The Commerce Department didn't adequately explain its decision to include four types of income categories when calculating the financial ratios for surrogate company Ayes Celikhasir in the antidumping duty investigation on metal lockers from China, the Court of International Trade ruled in a May 30 opinion. Petitioner and plaintiff List Industries said that if these income categories were excluded from the ratio calculation, Ayes would have been revealed not to be a profitable company, barring it from being used as a surrogate.
The U.S. Court of Appeals for the 9th Circuit ordered parties in a False Claims Act case to file supplemental briefs on whether 19 U.S.C. 1592 has the exclusive means for recovering antidumping duties an importer illegally avoided paying via false statements, or whether the False Claims Act can also be used to recover the duties. Referred to as Section 592, the statute is the part of the Tariff Act of 1930 covering customs penalties for fraud, gross negligence and negligence. The court told the parties, including appellant Sigma Corp. and the U.S., to file the brief by June 26 (Island Industries Inc. v. Sigma Corp., 9th Cir. # 22-55063).
Mediation in a customs penalty case did not result in a settlement, the Court of International said in a May 30 report. Judge Leo Gordon sat as the mediator and declared that the process wrapped up on May 26 without a result. The U.S. filed the suit alleging that Crown Cork & Seal USA misclassified its metal can lid imports, valued at around $51 million, underpaying around $1.3 million in duties between 2004 and 2009. The trade court previously denied Crown Cork's bid to dismiss fraud and gross negligence claims in the case (see 2302280053) (U.S. v. Crown Cork & Seal USA, CIT # 21-00361).
The Court of International Trade overlooked the principle that the Commerce Department has the burden to support its use of the expected method in antidumping cases, importer PrimeSource Building Products argued in a reply brief at the U.S. Court of Appeals for the Federal Circuit. The non-selected respondent filed the suit to challenge Commerce's decision to weight average two adverse facts available rates when calculating the non-selected respondents' rate in an administrative review on steel nails from Taiwan (PrimeSource Building Products v. United States, Fed. Cir. # 22-2128).
CBP illegally failed to apply exclusions for Section 232 steel and aluminum tariffs to eight shipments of hot wrought steel round bars even though the exclusions were granted after the shipments entered the U.S., importer Saarsteel argued in a complaint last week at the Court of International Trade.
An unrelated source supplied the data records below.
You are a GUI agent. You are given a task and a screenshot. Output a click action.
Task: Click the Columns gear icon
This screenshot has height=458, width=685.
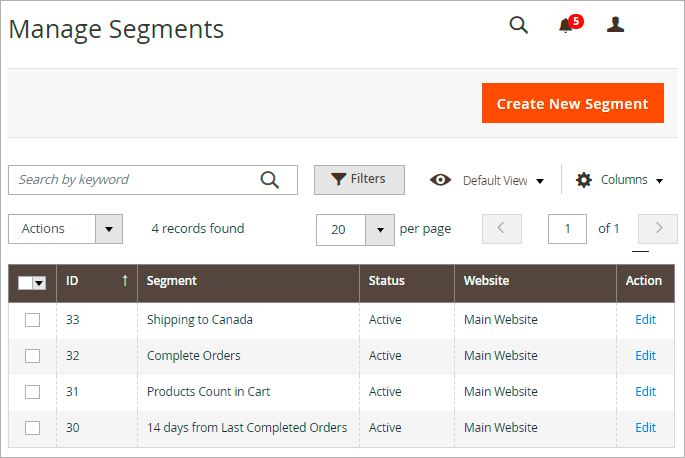coord(584,180)
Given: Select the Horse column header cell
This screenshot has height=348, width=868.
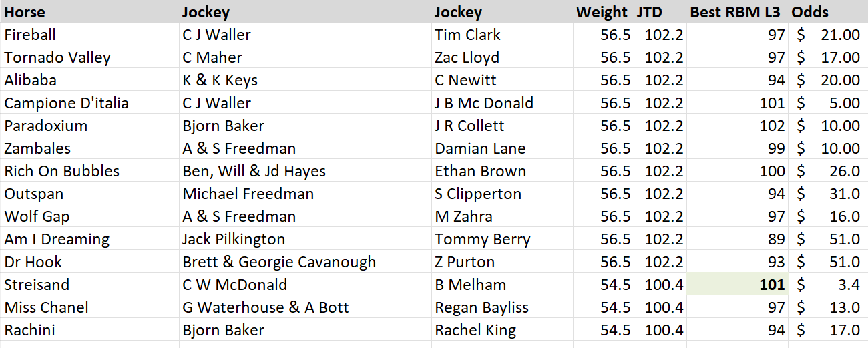Looking at the screenshot, I should pyautogui.click(x=25, y=12).
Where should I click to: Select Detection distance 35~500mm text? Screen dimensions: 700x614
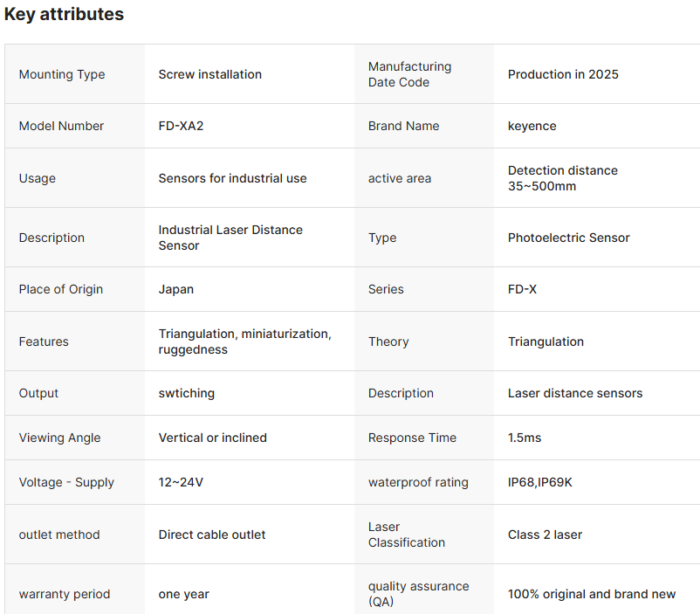tap(562, 178)
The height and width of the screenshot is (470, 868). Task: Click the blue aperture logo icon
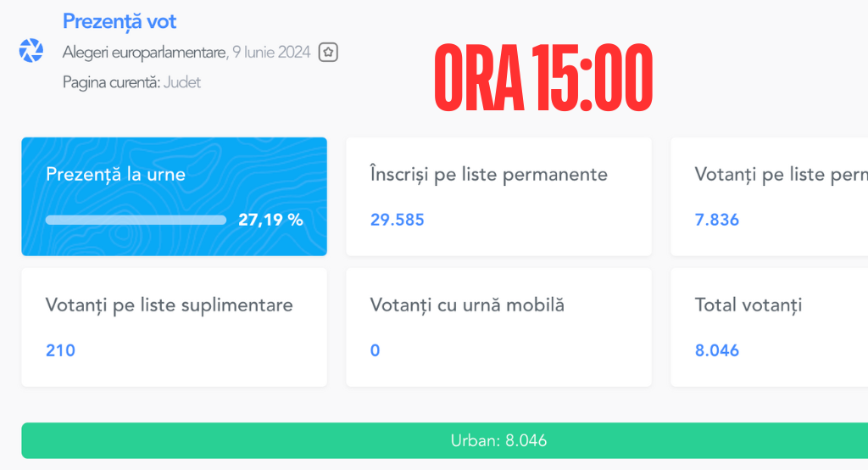(x=31, y=50)
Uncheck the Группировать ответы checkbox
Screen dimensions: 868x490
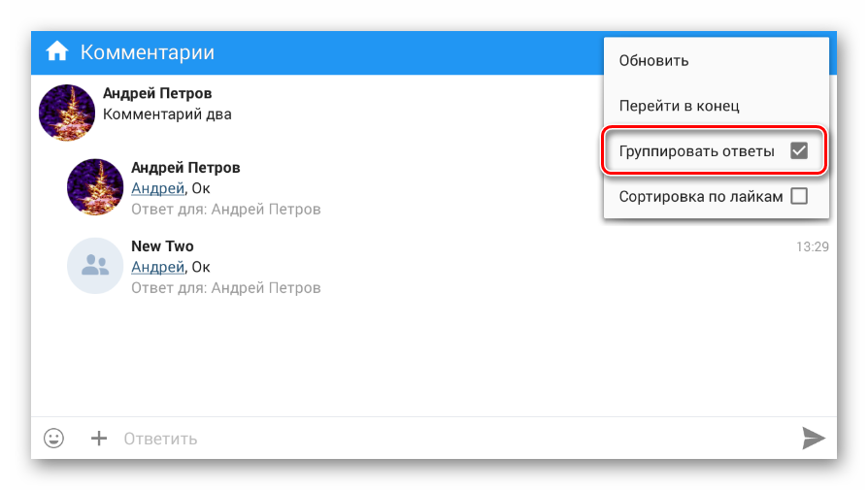(x=799, y=150)
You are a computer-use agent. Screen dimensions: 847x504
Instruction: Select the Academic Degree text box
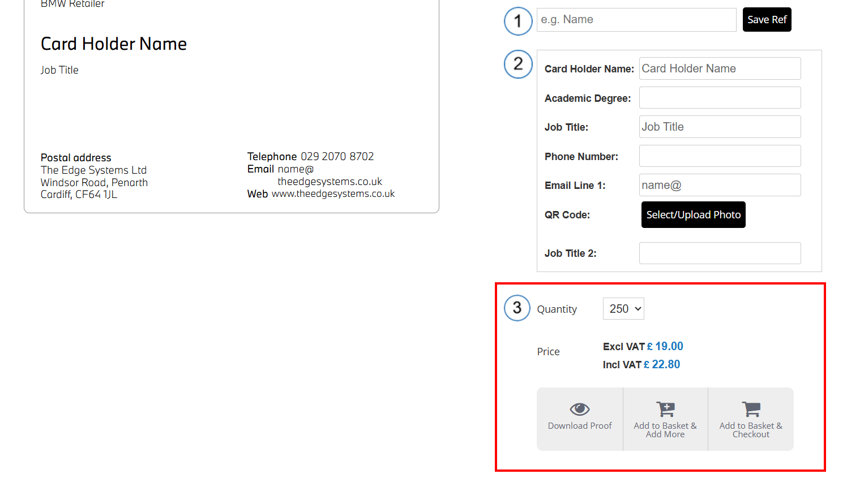pos(720,98)
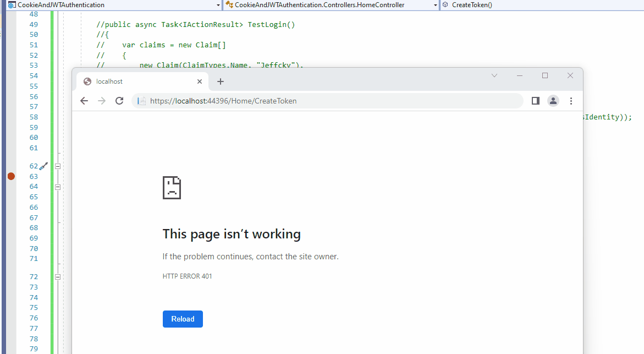This screenshot has width=644, height=354.
Task: Click the address bar URL field
Action: pos(327,101)
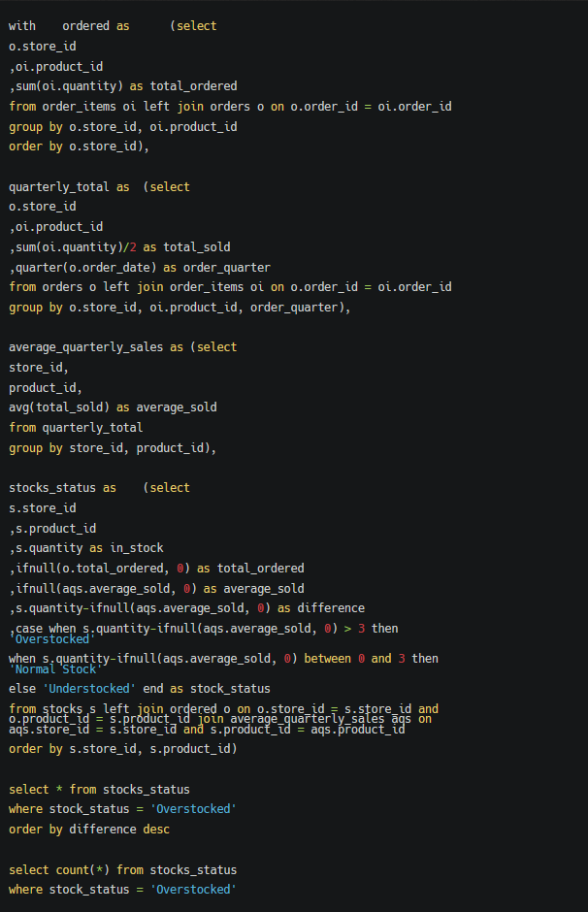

The company said it is CBP's practice to allow an importer to claim a granted exclusion via a post-summary correction or a protest when the exclusion was granted after the entry was made but "relates back to a submission date covering the entry" (Saarsteel Inc. v. United States, CIT # 21-00271).
The U.S. District Court for the Eastern District of New York dismissed a suit from a group of investors that accused Ericsson of misleading them about elements of a Foreign Corrupt Practices Act proceeding. Judge William Kuntz sided with Ericsson, ruling that the investors failed to claim that the company made misstatements since the alleged lies were "immaterial as a matter of law" or not false when made (In Re Telefonaktiebolaget LM Ericsson Securities Litigation, E.D.N.Y. # 22-1167).
The following lawsuit was recently filed at the Court of International Trade:
Fourteen types of frozen fruit mixtures, five of which contain vegetable ingredients, should be classified under Harmonized Tariff Schedule subheading 0811.90.80 as "other" frozen fruits, dutiable at 14.5%, the Court of International Trade ruled. Judge Stephen Vaden said the merchandise is properly classified under heading 0811 since the term "Fruit ... frozen" describes these goods in whole.
The EU adopted the World Trade Organization fisheries subsidies agreement, the European Council announced May 25. The deal prohibits subsidies contributing to illegal and unreported fishing, bars subsidies for fishing on the unregulated high seas and imposes sustainability rules for subsidies in relation to the most vulnerable, overfished stocks. The U.S., Canada, Iceland, Seychelles, Singapore, Switzerland and the United Arab Emirates previously accepted the agreement, which was reached at the 12th WTO Ministerial Conference in June (see 2305160015). The trade body requires a two-thirds threshold for the agreement to come into effect.
Appellant and importer Smith-Cooper International asked the U.S. Court of Appeals for the Federal Circuit for 3,000 more words in its reply brief as part of a suit on scope case on Vandewater International's steel branch outlets. SCI said appellant Sigma Corp. and the U.S. consented to the request and that good cause exists to allow the company to use more words given the "voluminous nature of the Government’s response brief, covering numerous procedural issues and questions of law and fact." In its reply brief, the government most recently argued that SCI relies too much on industry terms to argue that the steel branch outlets in question are not butt-welded and aren't subject to the antidumping duty order on butt-weld pipe fittings from China (see 2304240058) (Vandewater International v. United States, Fed. Cir. # 23-1093).